> [Extracted material]
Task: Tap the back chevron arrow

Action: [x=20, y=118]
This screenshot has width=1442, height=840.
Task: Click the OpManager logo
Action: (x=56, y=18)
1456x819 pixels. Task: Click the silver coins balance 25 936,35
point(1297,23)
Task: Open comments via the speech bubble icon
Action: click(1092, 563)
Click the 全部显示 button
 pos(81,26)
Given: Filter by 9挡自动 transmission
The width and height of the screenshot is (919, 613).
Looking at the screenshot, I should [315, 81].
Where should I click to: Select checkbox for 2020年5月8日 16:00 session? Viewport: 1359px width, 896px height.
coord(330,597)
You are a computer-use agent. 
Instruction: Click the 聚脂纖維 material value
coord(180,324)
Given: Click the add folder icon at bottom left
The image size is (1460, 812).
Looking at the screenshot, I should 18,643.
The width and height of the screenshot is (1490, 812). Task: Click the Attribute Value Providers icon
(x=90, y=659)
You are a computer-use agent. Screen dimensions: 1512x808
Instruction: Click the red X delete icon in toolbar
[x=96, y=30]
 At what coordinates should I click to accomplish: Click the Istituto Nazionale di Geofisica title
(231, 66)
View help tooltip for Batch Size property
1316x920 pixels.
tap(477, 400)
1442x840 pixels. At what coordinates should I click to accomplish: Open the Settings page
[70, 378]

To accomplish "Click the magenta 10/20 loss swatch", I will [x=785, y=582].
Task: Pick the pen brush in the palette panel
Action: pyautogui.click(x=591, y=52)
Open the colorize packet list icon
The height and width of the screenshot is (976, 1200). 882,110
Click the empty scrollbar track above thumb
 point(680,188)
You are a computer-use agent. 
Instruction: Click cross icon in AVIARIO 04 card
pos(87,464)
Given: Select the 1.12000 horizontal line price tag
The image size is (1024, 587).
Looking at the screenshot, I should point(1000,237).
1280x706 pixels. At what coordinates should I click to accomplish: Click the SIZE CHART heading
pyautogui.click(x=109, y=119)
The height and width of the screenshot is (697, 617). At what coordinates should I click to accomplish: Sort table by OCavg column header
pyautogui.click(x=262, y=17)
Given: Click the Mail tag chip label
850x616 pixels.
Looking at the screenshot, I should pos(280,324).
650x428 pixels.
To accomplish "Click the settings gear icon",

> [Exercise]
Reproduce verbatim the lines of the records beginning with the line containing "Click the 全部显示 button" and continuing through the line containing "coord(330,597)", both included.

> [Exercise result]
Click the 全部显示 button
 pos(81,26)
Given: Filter by 9挡自动 transmission
The width and height of the screenshot is (919, 613).
Looking at the screenshot, I should [315, 81].
Where should I click to: Select checkbox for 2020年5月8日 16:00 session? Viewport: 1359px width, 896px height.
coord(330,597)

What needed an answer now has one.